Backed into a corner by the Supreme Court, President Joe Biden is reportedly considering enacting a “lite” version of the Trump-era “remain in Mexico” immigration policy.

What is the background?

Former President Donald Trump enacted an immigration policy that forced most asylum-seekers to remain in Mexico while American immigration courts ruled on their claims. The policy, also known as Migrant Protection Protocols, sought to eliminate so-called “catch and release,” whereupon migrants are released into the U.S. general public, potentially slipping into the shadows of society, while their case progresses through the immigration court system.

The policy, which proved effective, was overturned by Biden, who campaigned on a promise to end the policy. After announcing a suspension of the policy on his first day in office, the Biden administration formally ended the policy this summer.

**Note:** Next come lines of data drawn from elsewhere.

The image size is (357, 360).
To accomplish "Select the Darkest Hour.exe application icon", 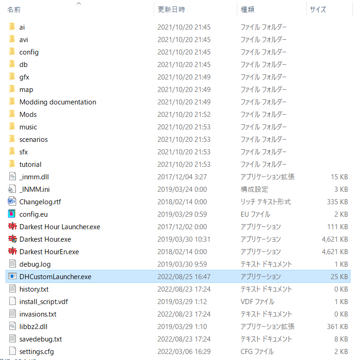I will click(12, 239).
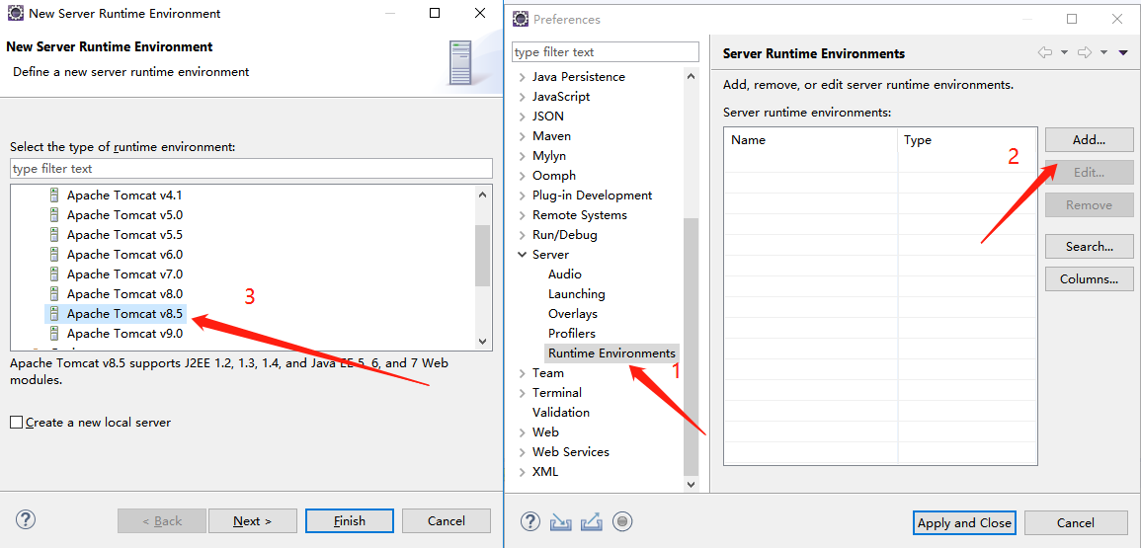This screenshot has width=1141, height=548.
Task: Expand the Web Services preferences node
Action: (522, 452)
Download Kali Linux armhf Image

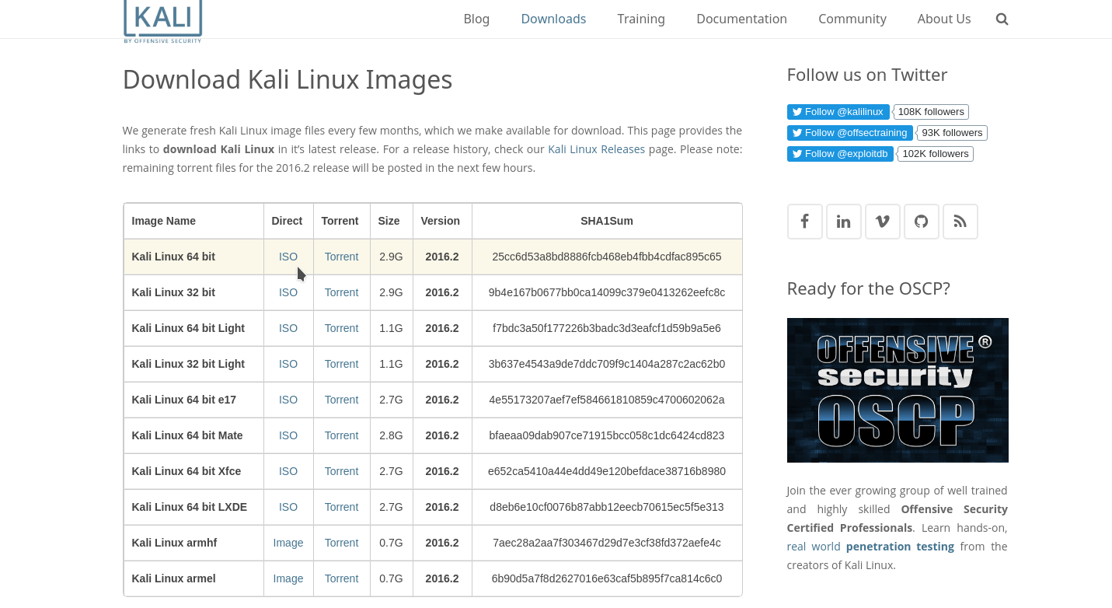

Since the Trump policy was reversed, Border Patrol agents have reportedly encountered more than 1 million migrants at the southern border.

The Supreme Court last month upheld a lower court ruling that ordered the Biden administration to reinstate the policy “in good faith until such a time as it has been lawfully rescinded in compliance with the [Administrative Procedure Act].” That federal judge also said Biden “failed to consider several critical factors, including the benefits of the remain in Mexico policy” when canceling the policy.

The Department of Homeland Security said it would “comply with the order in good faith,” but said the agency would still seek an appeal.

What is happening now?

To comply with the court’s order, the Biden administration is considering a watered-down version of the “remain in Mexico” policy, although it’s not clear how a “lite” version would carry out the policy “in good faith” as ordered.

Politico reported:

The new proposal — what some have dubbed “Remain in Mexico lite” — would require a small number of asylum seekers to wait in Mexico for their cases to be processed but give them better living conditions and access to attorneys, according to three people familiar with the discussions.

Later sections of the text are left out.